Литания Генриха Белля

               


Литания – католическая молитва. Писатель, главные герои которого не соблюдают все традиционные обряды и выясняют свои отношения с официальной церковью, живут с Богом в сердце. Часто люди ищут Всевышнего где-то, но им не приходит на ум простая мысль: Бог внутри.

Мир Генриха Белля – это странное, чуть ли не потустороннее измерение, вызывающее ассоциации с чистилищем или адом. Таков мир фашистской и постфашистской Германии. Это была реальность. В которой, казалось бы, свет гуманизма погас на веки вечные, и никаких привычных пониманий о добре и зле не осталось. И лучшие из людей, альтер эго писателя (Ганс, Фред, Карл…), доходят до депрессивного состояния, и у них опускаются руки. Никакое преступление уже не кажется таковым, потому что все бессмысленно. И землю населяют не люди, а лишенные способности к одухотворению биологические существа разных видов.

До этого дошла Великая Германия – лидер в области культуры: литературы, классической философии, музыки… Симптоматично и абсолютно логично, что именно немецкий аристократ Карл фон Крейль, герой «Женщины у берега Рейна»,  начинает уничтожать великолепные рояли:

«Когда я вернулся из квартиры Конрада, Ева играла с Вублером в четыре руки вариации Шопена, Эрика внимательно слушала… У меня даже не было злости, я ничего не сказал им, лишь вежливо попросил встать, принес из чулана топор и начал рубить рояль – спокойно, пожалуй, учтиво, хладнокровно, как они сказали… а на веранде горел камин. Конечно, они были потрясены, потому что я действовал спокойно, как будто делал нечто само собой разумеющееся… они разбежались, словно я вдруг сошел с ума. О Конраде Флу никто не подумал. Никто, даже Ева, не догадался, что тут есть какая-то причина, не задумался, что это могло означать, что это была жертва. Жертвенное животное, если угодно. Когда все ушли, я сел у камина и закурил трубку. Я думал о моем лучшем друге Конраде Флу, о бедняге полицейском, который не подозревал, что случай этот не случаен…»

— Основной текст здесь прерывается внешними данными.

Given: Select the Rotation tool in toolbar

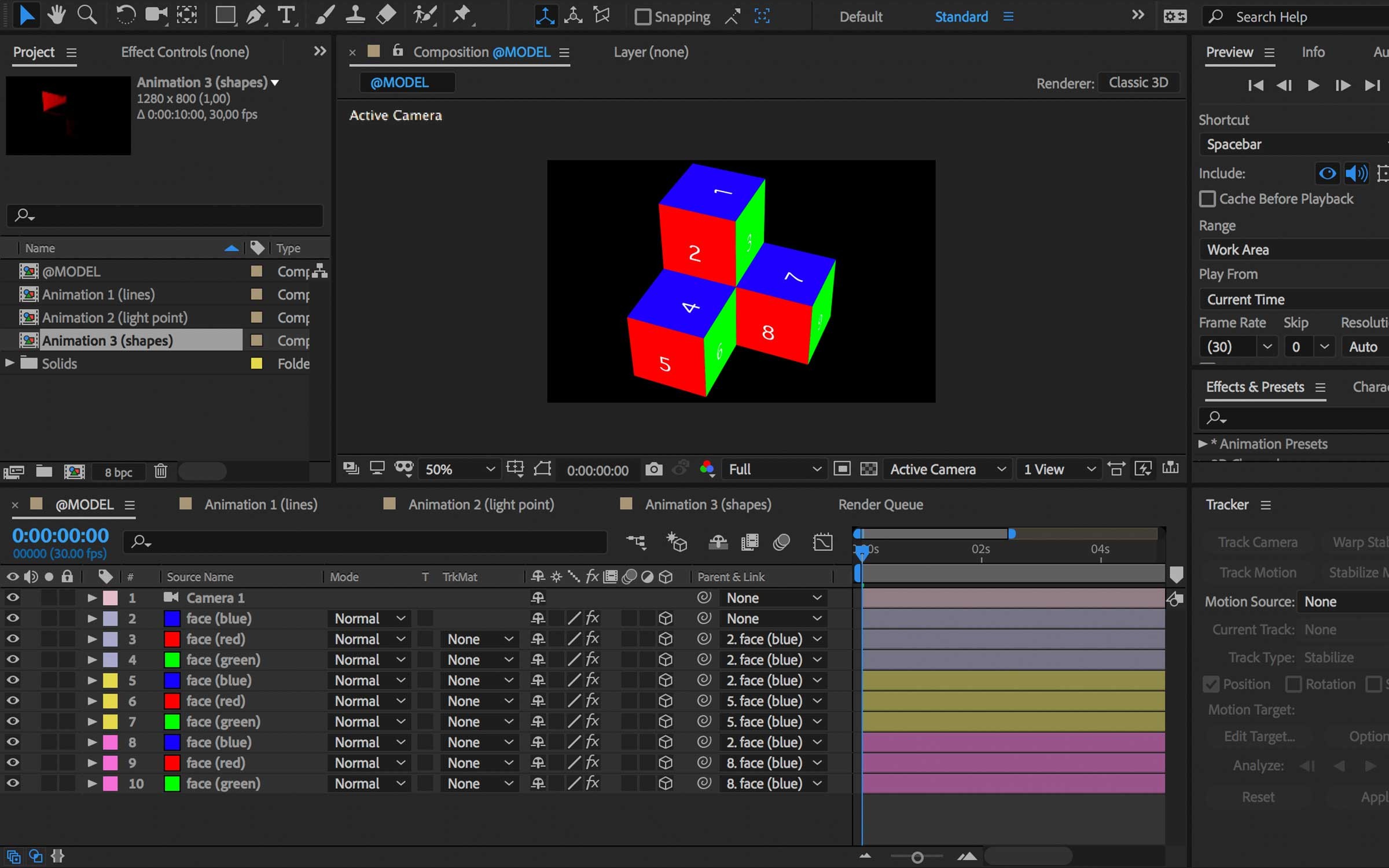Looking at the screenshot, I should coord(127,16).
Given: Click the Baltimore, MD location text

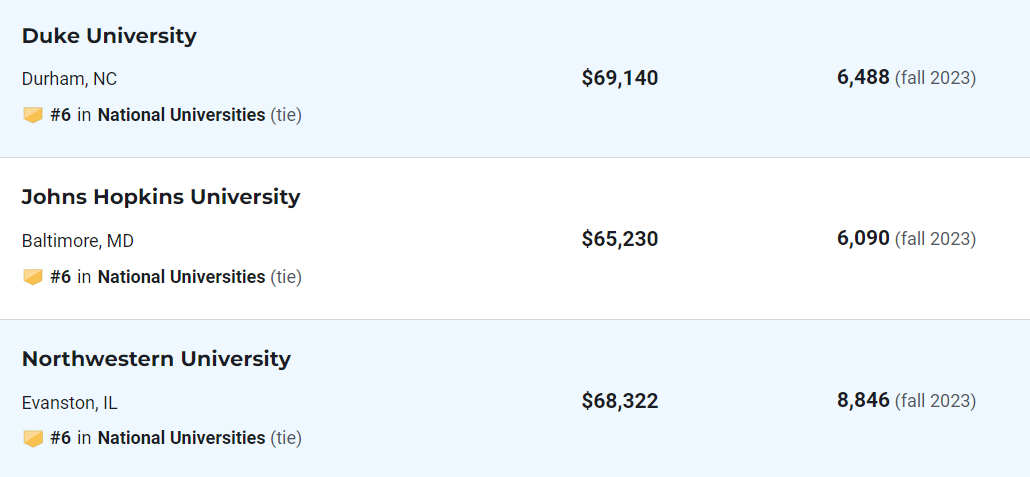Looking at the screenshot, I should click(78, 241).
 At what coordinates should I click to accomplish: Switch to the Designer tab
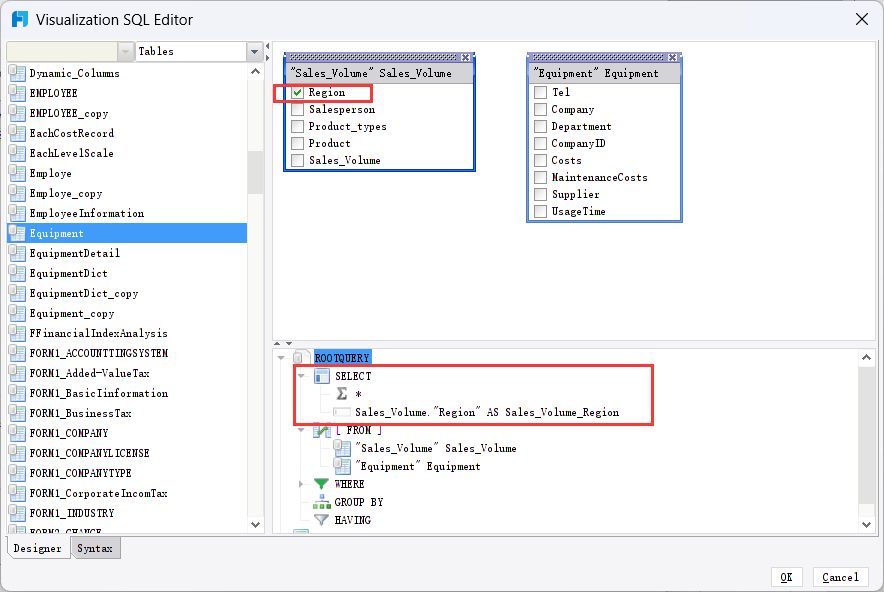pyautogui.click(x=38, y=547)
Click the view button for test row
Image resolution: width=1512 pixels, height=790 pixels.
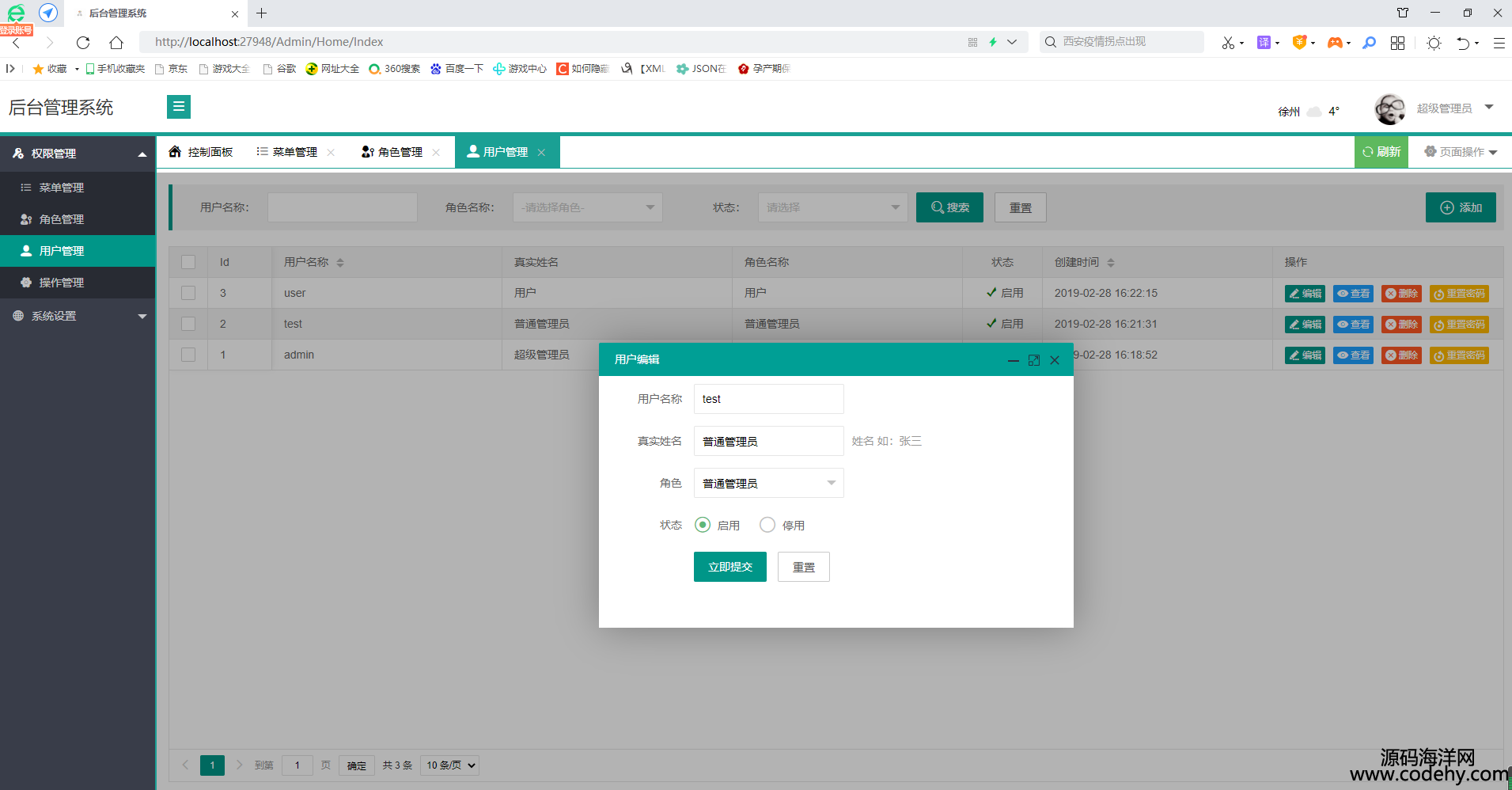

Так его психика среагировала на все, к чему привели традиции столетий!  Карл предвидел все возражения: как можно, это же денег стоит! А жизнь человека… Массовыми убийствами людей (даже детей!) возмущались куда меньше.

Такого человека, как Карл, это гораздо меньше шокировало бы, если бы исходило от дикарей, а не называющих себя аристократами духа. В финальной сцене он по просьбе исстрадавшегося отца играет сонату Бетховена.

Великая Культура стала причиной мании величия немцев и привела в итоге к уничтожению других наций. Морально растоптав, изуродовав их самих…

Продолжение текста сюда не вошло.